→ Written tasks:
• a. According to the court passage, which point of the 2002 Leniency Notice defines "significant added value"?
• b. Please echo the court passage word for word, from "As regards the argument" up to and including "undertaking’s leniency application.".

→ Passage shown:

==================================================

As regards the argument alleging breach of the principle of equal treatment, the Commission contends that the appellants silently pass over the ‘detailed explanations about the system’ furnished by one of the undertakings participating in the cartel and which justify the significant added value of that undertaking’s leniency application.

154

As regards paragraphs 350 to 361 of the judgment under appeal, the Commission maintains that the mitigating circumstance under the sixth indent of Section 3 of the 1998 Guidelines is not intended to reward none the less applications for leniency which have failed or been satisfied insufficiently, because that would undermine the incentive effect of the 2002 Leniency Notice and the obligations of cooperation resulting from that notice, given that it is specifically only if ‘significant added value’ is provided, and depending on the date of the cooperation, that graduated reductions are granted.

Findings of the Court

155

It is to be recalled that, when the European Union judicature reviews the legality of a decision imposing fines for infringement of the competition rules, it cannot use the Commission’s margin of discretion – either as regards the choice of factors taken into account in the application of the criteria mentioned in the 1998 Guidelines or as regards the assessment of those factors – as a basis for dispensing with the conduct of an in-depth review of the law and of the facts (Chalkor v Commission, paragraph 62). Such a rule also applies where the judicature determines whether the Commission applied the 2002 Leniency Notice correctly.

156

Whilst the principles set out by the General Court in paragraphs 295 to 300 do not correspond to that case-law, it is necessary, however, to examine the manner in which the General Court conducted its review in the present case in order to determine whether it infringed those principles. As the Advocate General has observed in point 191 of her Opinion, what matters is the criterion that the General Court in fact applied in the specific examination of the added value offered by the cooperation of the undertaking in question with the Commission.

157

In paragraphs 301 to 349 of the judgment under appeal, the General Court examined the evidence relied upon by the appellants, in order to determine whether they had provided significant added value within the meaning of point 21 of the 2002 Leniency Notice.

158

Even though that examination contains findings of fact which it is not for the Court of Justice to review in an appeal, it must be held that the General Court carried out an in-depth review in which it itself assessed the evidence without referring to the Commission’s margin of discretion, stating detailed grounds for its own decision.

159

As regards the criticisms of paragraphs 309 and 312 to 319 of the judgment under appeal, it must be stated that they put in question findings of fact by the General Court which it is not for the Court of Justice to review in an appeal. In any event, the principle of equal treatment does not prevent according favourable treatment only to the undertaking which provides significant added value within the meaning of point 21 of the 2002 Leniency Notice since the aim of that provision is legitimate.

==================================================

→ Data provided:
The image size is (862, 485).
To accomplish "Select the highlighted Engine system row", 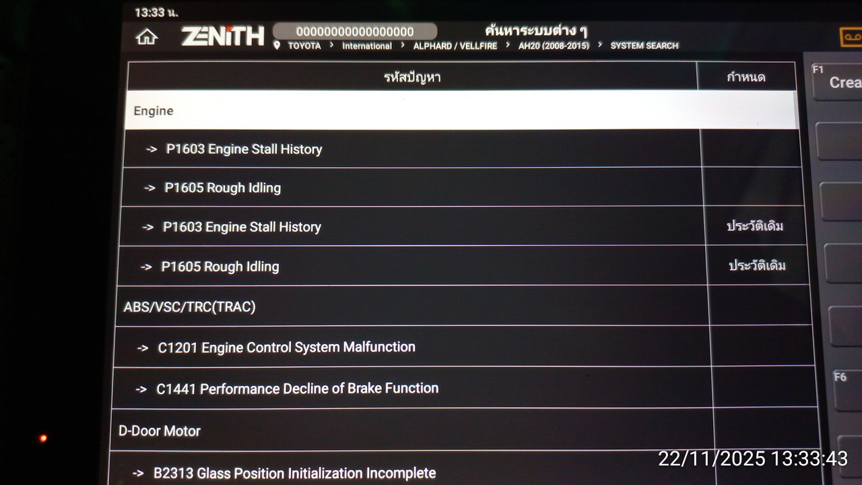I will [461, 110].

==================================================

→ Solved tasks:
• a. Point 21 of the 2002 Leniency Notice.

• b.
As regards the argument alleging breach of the principle of equal treatment, the Commission contends that the appellants silently pass over the ‘detailed explanations about the system’ furnished by one of the undertakings participating in the cartel and which justify the significant added value of that undertaking’s leniency application.